TASK STATEMENT: Stop after the line with "WCRK WMTN Diplexer (1344, 881)"; until then, please copy every line of the records word for word from the first.

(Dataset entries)

^^^^^^^^^^^^^^^^

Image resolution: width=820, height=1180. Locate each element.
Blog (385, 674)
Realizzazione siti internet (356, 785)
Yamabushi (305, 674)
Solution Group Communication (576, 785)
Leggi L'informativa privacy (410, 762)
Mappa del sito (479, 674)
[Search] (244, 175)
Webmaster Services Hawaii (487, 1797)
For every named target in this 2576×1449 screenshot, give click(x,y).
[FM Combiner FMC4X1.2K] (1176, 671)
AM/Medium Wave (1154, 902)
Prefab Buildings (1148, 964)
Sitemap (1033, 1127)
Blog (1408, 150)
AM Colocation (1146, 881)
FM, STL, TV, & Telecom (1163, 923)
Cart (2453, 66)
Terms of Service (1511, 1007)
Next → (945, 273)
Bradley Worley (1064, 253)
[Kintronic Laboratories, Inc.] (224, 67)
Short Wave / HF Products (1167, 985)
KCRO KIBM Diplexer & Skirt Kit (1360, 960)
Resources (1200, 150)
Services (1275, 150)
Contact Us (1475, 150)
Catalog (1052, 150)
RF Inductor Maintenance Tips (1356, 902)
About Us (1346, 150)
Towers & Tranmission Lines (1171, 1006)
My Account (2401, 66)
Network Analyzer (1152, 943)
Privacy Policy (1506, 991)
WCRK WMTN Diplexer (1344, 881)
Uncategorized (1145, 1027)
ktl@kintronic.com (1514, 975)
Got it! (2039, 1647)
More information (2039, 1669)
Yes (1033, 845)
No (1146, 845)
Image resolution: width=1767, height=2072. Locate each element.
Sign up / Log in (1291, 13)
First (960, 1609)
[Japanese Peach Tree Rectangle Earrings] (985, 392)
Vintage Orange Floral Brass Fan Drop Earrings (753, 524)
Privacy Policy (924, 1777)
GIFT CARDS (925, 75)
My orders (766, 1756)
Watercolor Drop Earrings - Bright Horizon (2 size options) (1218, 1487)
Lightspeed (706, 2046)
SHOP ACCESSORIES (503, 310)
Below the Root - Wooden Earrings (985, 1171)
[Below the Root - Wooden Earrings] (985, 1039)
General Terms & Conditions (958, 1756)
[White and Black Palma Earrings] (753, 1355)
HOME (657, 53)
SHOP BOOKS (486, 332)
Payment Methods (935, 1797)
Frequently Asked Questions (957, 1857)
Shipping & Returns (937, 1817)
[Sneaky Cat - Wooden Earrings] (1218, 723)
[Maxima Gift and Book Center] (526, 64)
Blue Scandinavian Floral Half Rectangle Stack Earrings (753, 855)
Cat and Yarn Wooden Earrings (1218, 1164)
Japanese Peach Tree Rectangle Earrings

^^^^^^^^^^^^^^^^

SOLUTION:
Image resolution: width=820, height=1180. Locate each element.
Blog (385, 674)
Realizzazione siti internet (356, 785)
Yamabushi (305, 674)
Solution Group Communication (576, 785)
Leggi L'informativa privacy (410, 762)
Mappa del sito (479, 674)
[Search] (244, 175)
Webmaster Services Hawaii (487, 1797)
For every named target in this 2576×1449 screenshot, give click(x,y).
[FM Combiner FMC4X1.2K] (1176, 671)
AM/Medium Wave (1154, 902)
Prefab Buildings (1148, 964)
Sitemap (1033, 1127)
Blog (1408, 150)
AM Colocation (1146, 881)
FM, STL, TV, & Telecom (1163, 923)
Cart (2453, 66)
Terms of Service (1511, 1007)
Next → (945, 273)
Bradley Worley (1064, 253)
[Kintronic Laboratories, Inc.] (224, 67)
Short Wave / HF Products (1167, 985)
KCRO KIBM Diplexer & Skirt Kit (1360, 960)
Resources (1200, 150)
Services (1275, 150)
Contact Us (1475, 150)
Catalog (1052, 150)
RF Inductor Maintenance Tips (1356, 902)
About Us (1346, 150)
Towers & Tranmission Lines (1171, 1006)
My Account (2401, 66)
Network Analyzer (1152, 943)
Privacy Policy (1506, 991)
WCRK WMTN Diplexer (1344, 881)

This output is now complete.